By SUSAN THURSTON, Times Staff Writer
© St. Petersburg Times
published September 27, 2002

As kids, they played with Legos, Lincoln Logs and Tinker Toys.

They built whatever their young imaginations dreamed up. Someday, they would become architects.

Today, those professionals-in-training are studying architecture at the University of South Florida.

Instead of pretend houses and buildings, they design the real thing.

"I've liked it since I was a kid," said Mike Pruitt, a 22-year-old graduate student. "It's in my blood."

The wannabe architects spent a weekend earlier this month designing a park along the Hillsborough River, next to the Tampa Convention Center in downtown Tampa.

Their ideas will help shape the city's plans for the Ribbon of Green, a string of small parks along Tampa's waterfront.

"There were some very innovative ideas," said Phil Graham, the St. Petersburg architect hired to design the parks. "We're going to use as many of the good ideas as possible."

Students broke into 14 teams of eight to create their own designs. A jury of professional architects and planners picked the top entries. Winners received bragging rights and cash prizes totaling $1,750.

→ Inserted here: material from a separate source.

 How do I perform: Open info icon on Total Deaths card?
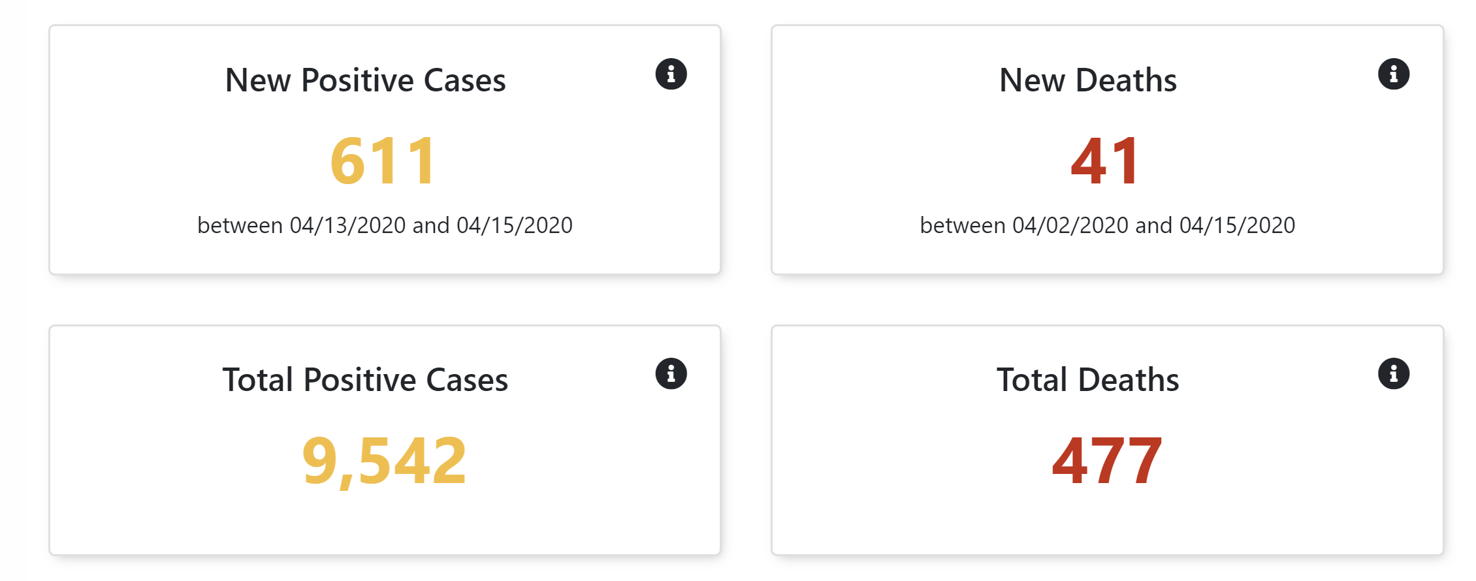1394,374
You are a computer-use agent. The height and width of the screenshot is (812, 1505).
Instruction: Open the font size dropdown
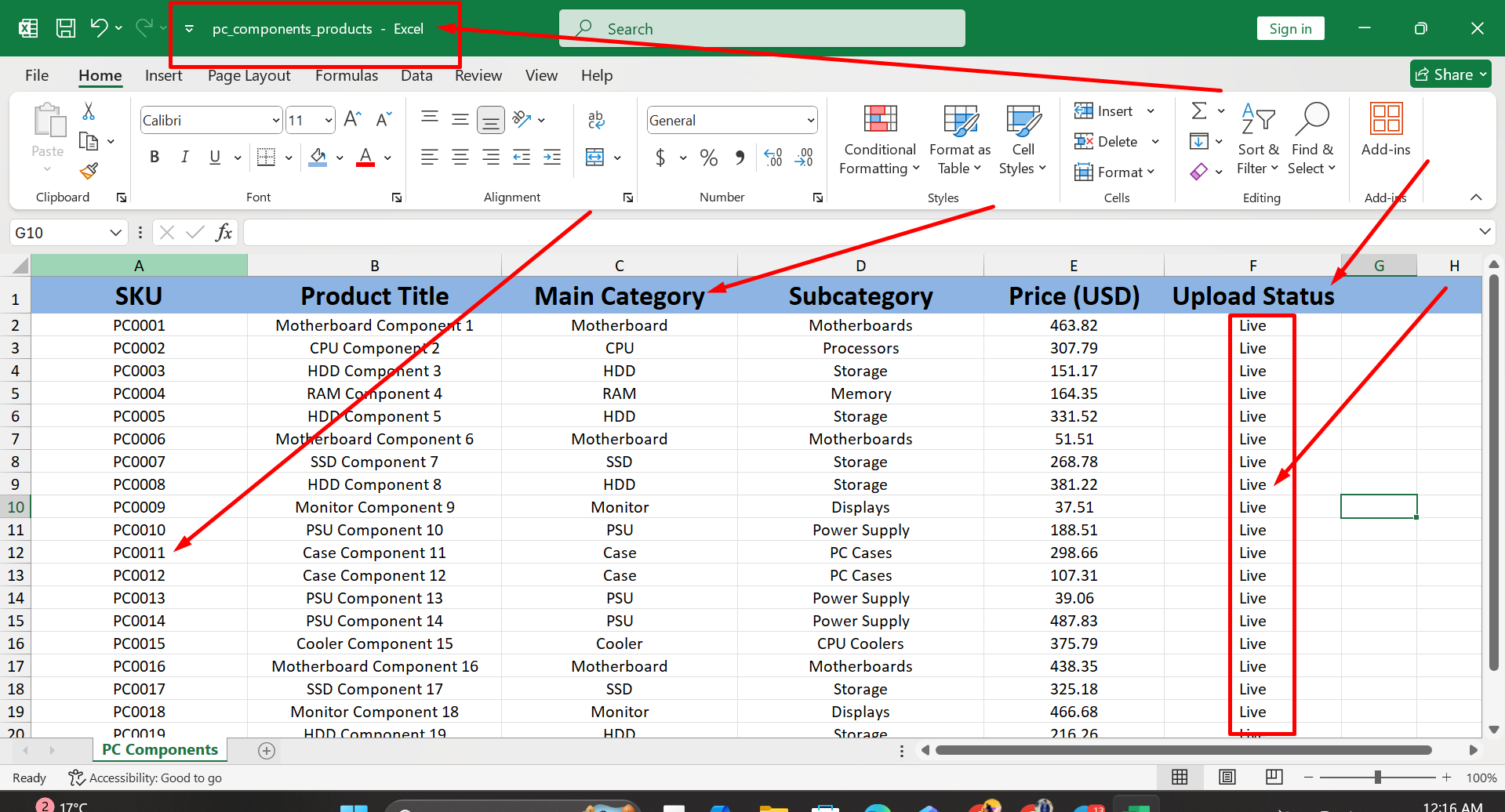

The No. 1 design featured a walkway along the river, a fountain that extends into the water and an observation tower. An open-air pavilion would serve public gatherings and meetings.

"We wanted to make it realistic -- something that they could do," said student Chris Hester, who helped create the winning design.

Teams had 56 hours to come up with a plan. They visited the site, took photos and brainstormed until the wee hours of the morning. The only break: the Bucs game against the Saints.

The winner finished at midnight with only minutes to spare.

Coffee helped.

The idea was to mimic a real work experience, with deadlines and competing viewpoints, said India Waller Witte, who raises money for the School of Architecture and Community Design.

Most participants had never seen the spot before. Tucked between the Platt and Brorein streets bridges, the land has been neglected for years. Fallen branches and busted pieces of concrete litter the ground.

"I've gone by it 200 times and never even noticed it," said Steve Schreiber, the school's director.

Students said they looked forward to seeing the park come to fruition. Once finished, it will link the convention center and the Fort Brooke Park under construction next to the St. Pete Times Forum.

The downtown park was one of several USF community design projects. Others include a town square plan for Indian Shores in Pinellas County and the Main Street Zephyrhills project.

Graham, who served on the jury, said he plans to finish the park designs by January or February. No construction date is set.